The government of Spain, however, forcefully disagreed. Spanish Prime Minister Mariano Rajoy, who spoke from Madrid Sunday slammed the vote - calling it illegal and an attack on the rule of law.

"At this hour, I can tell you in the strongest terms what you already know and what we have seen throughout this day. There has not been a referendum on self-determination in Catalonia today," Rajoy said.

Puigdemont replied, saying Rajoy was bringing shame on his country.

"The exterior image of the Spanish state keeps getting worse and today they have reached embarrassing levels that will always be always remembered," Puigdemont said.

Officials in Catalonia said more than 800 people were injured when police tried to keep residents from voting. Spain's Constitutional Court had suspended a law passed by the region's parliament calling for the vote, but the referendum was held anyway.

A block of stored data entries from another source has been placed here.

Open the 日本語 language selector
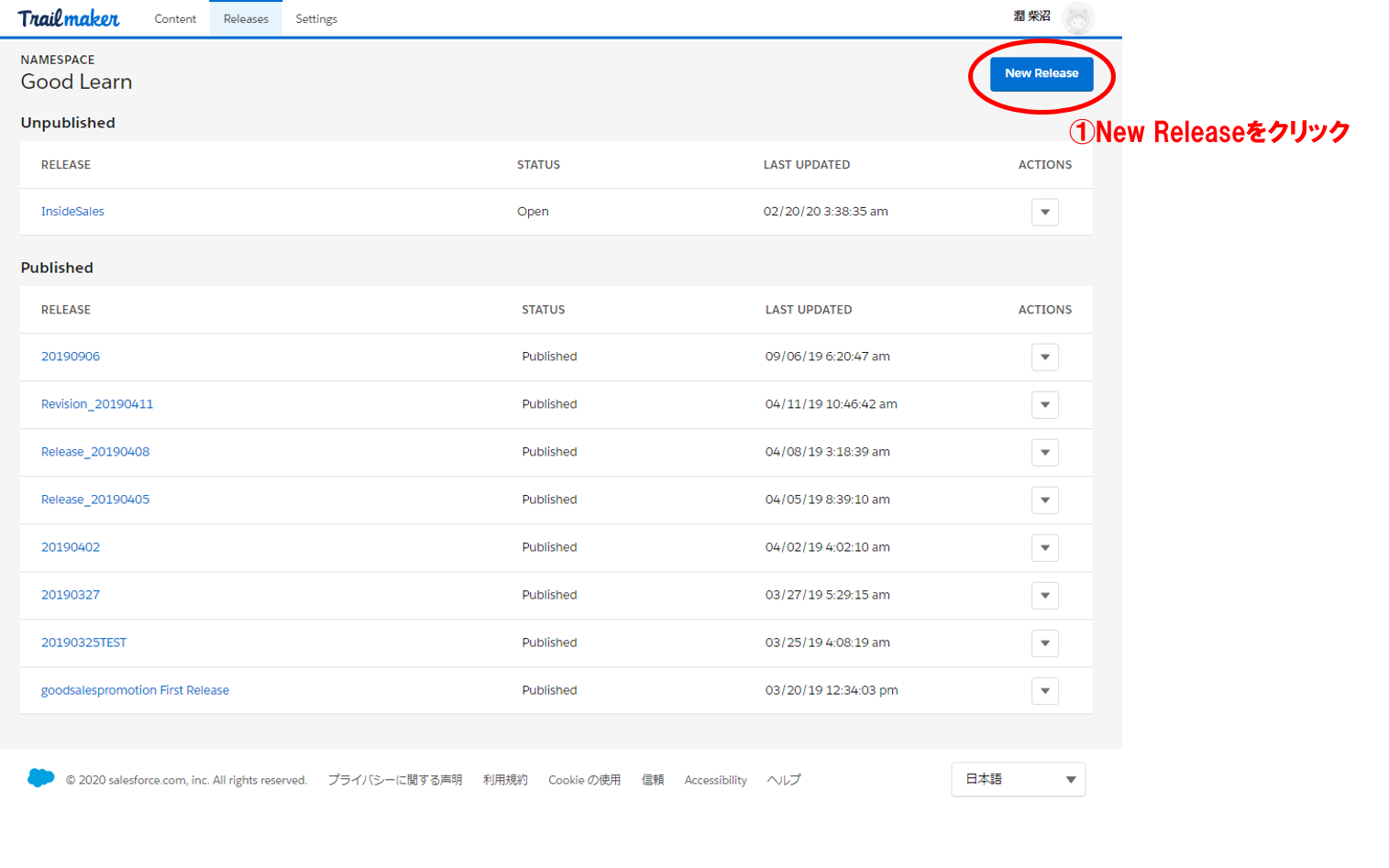The width and height of the screenshot is (1389, 868). point(1018,779)
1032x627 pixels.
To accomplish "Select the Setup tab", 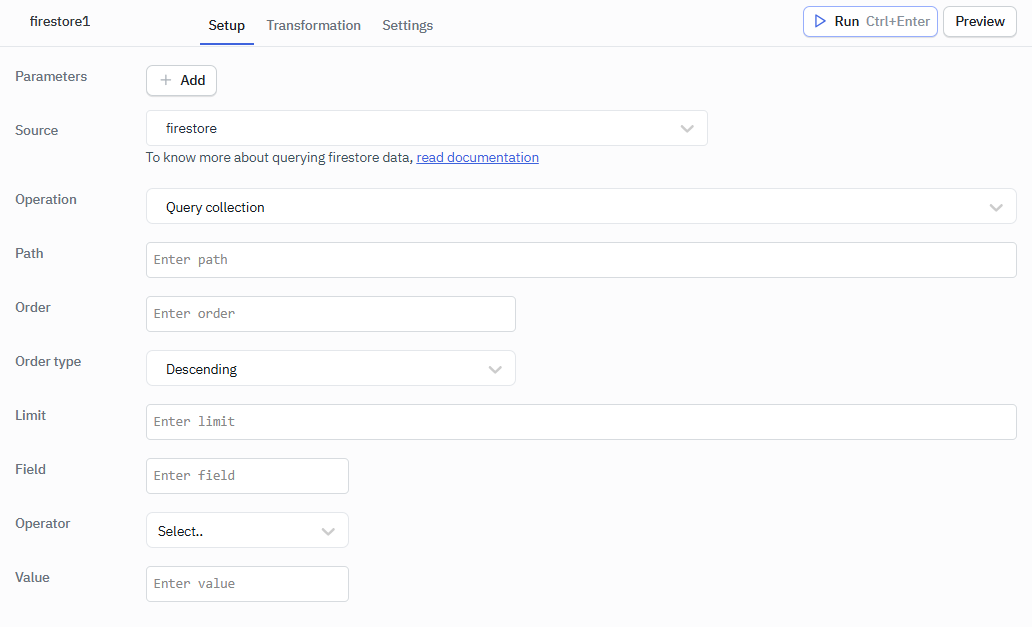I will click(226, 25).
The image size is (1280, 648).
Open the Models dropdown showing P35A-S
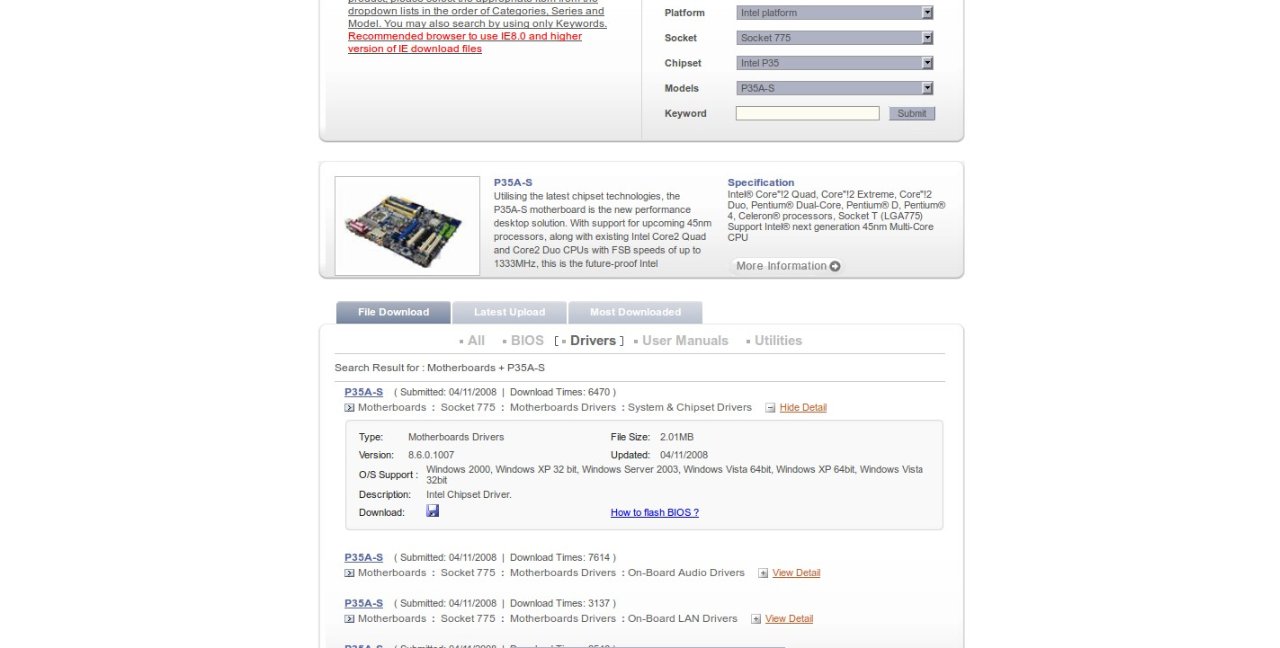pyautogui.click(x=834, y=88)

Police officers from Spain's national police forces raided polling places in an effort to close them down and halt voting. Video showed police dragging people from polling stations and beating and kicking would-be voters and demonstrators.

Puigdemont said he would appeal to the European Union to look into alleged human rights violations in connection with the violent efforts to halt the vote.

In Pictures: Catalonia Independence

In a statement issued late Sunday, the State Department said the United States supports a strong and united Spain. The U.S. also supports the right to free assembly, the statement said, and urged those involved to act in a way consistent with Spanish law.

Several labor unions and other organizations called for a strike Tuesday to protest the police crackdown.